Nate, yeah, keep it on the ground. but Jack the car to install your bar 1st, attach the endlinks at the strut but not the sway bar. then lower it with wheels on. get under her and adjust the endlinks so that they will slide right on the top notch of the st bar. that's the hole going towards the bar. tighten them up and bam! your starting with no preload. I think, from what I've learned in the past 2 days.
I went wrong by installing everything while the car was jacked. noob mistake, on top of that I placed one of the poly bushings on the wrong end. I rushed the install cause security in my community was on my ass - wasn't suppose to work on the car in the parking lot.
Why does the end link length have any effect upon anything? I assume that changing the length changes the effectiveness of the bar, but I don't know which direction does which and can't figure out why. Anyone care to explain? I just finished placing an order for some Racing Beat endlinks, so I figure I should learn what all this crap means.
While I'm at it: How on earth do you 'preload' a FSTB?

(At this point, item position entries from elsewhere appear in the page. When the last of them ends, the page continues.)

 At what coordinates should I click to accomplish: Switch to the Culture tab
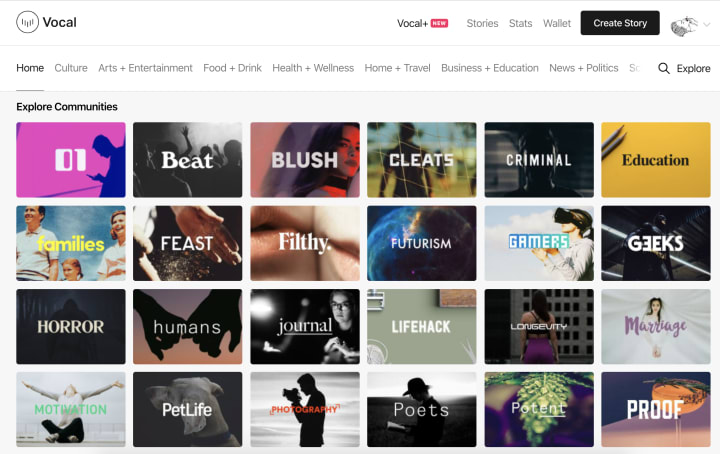pos(71,68)
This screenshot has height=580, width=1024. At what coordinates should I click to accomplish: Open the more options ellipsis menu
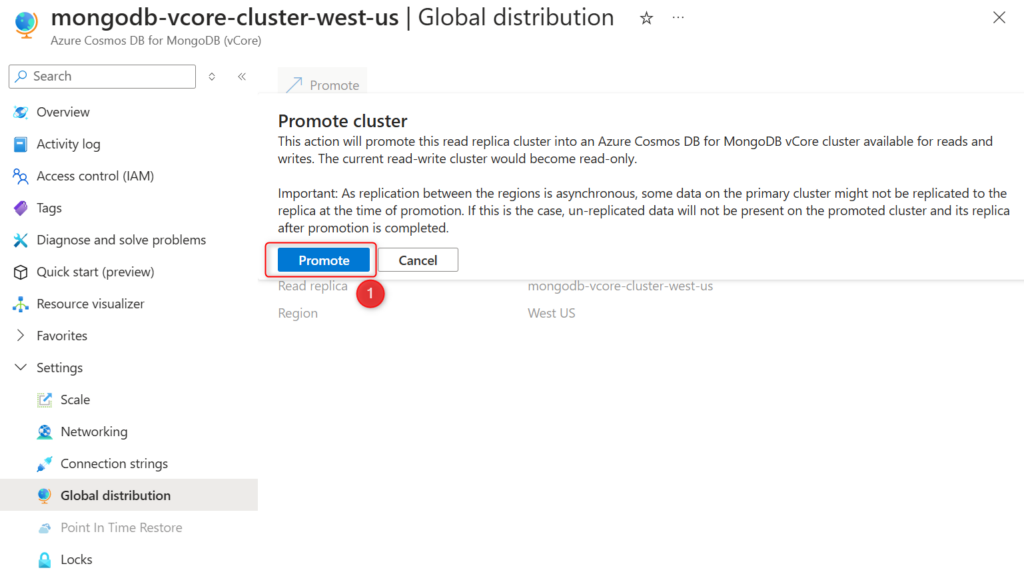(678, 18)
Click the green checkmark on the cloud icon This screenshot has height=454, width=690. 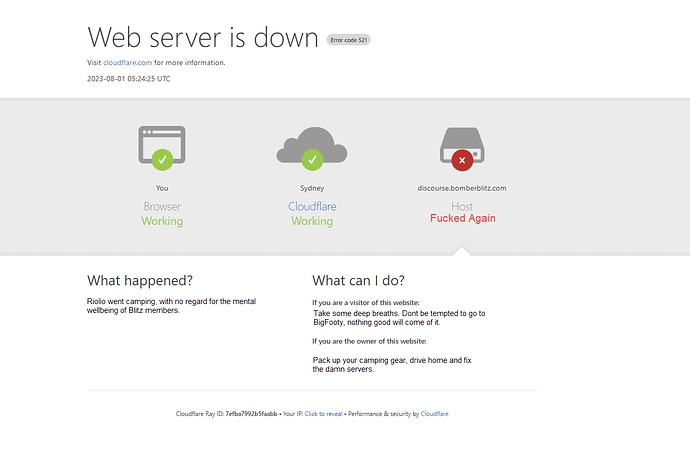312,158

__________________ 1999 Altima GXE 4AT. eBay strutbar, LI A-arm brace, Racing Beat rear endlinks, SS rear brake lines
ES A-arm bushings, ES RPL bushings, ES swaybar bushings, Eibachs on Tokicos
RLR Motor Mounts, Speeeeeeeeeeeeeeeeedline wheels
Why does the end link length have any effect upon anything? I assume that changing the length changes the effectiveness of the bar, but I don't know which direction does which and can't figure out why. Anyone care to explain? I just finished placing an order for some Racing Beat endlinks, so I figure I should learn what all this crap means.
While I'm at it: How on earth do you 'preload' a FSTB?
according to redlion, to preload a fstb you adjust it to the point where it's pulling on the strut towers or pushing them. obviously it has to be an adjustable fstb, my oem fstb isn't I believe. caught that searching through the forum.
lengthening/shortening the endlinks seems to have the same effect on the sway bar from what I gather. this can compress it like a spring I think, making it a bit stiffer - I'm no expert mind you so I'm not 100% sure but kinda makes some sense. in which direction depends on your set up I think, how low you are and which sway bar your rocking. someone with more knowledge care to elaborate? search the net kid! I did, type "swaybar preload" in the google search window. there's loads of info out there. very interesting stuff, just takes a little time to understand it.
hmmm so lower it all the way down? i.e no jack needed no more?
and...
does anybody know a good cheap site to buy oem front and rear control arms? preferably new. cuz i need to replace al mine :/ and are racinglines fron endlinks help as much as the rear endlinks?
jack the car, remove the wheels. then remove your old set up, install your new set up BUT don't attach the endlinks to the sway bar! do that after you've put your wheels back on & removed the jacks. you should be able to adjust the endlinks so that they will attach easily. I hope! going to do mine tomorrow.
our rides from factory are set up so the the front sway bar is thicker than the rear I believe. might be the same for the endlinks too. I haven't really looked at my front ones but I'm willing to bet either way it would be worth it to replcae them also.
You guys are putting wayyy too much thinking into this whole endlink setup.
Just install the endlinks while the car is jacked up. It makes no difference, because as soon as the car is on the ground the sway bar and endlinks will move into the correct position...
You guys are putting wayyy too much thinking into this whole endlink setup.
Just install the endlinks while the car is jacked up. It makes no difference, because as soon as the car is on the ground the sway bar and endlinks will move into the correct position...
in my case that's exactly what I did jay. but now I have one endlink much longer than the other. so I want to reset it by trying this way of avoiding preload and see if it happens again.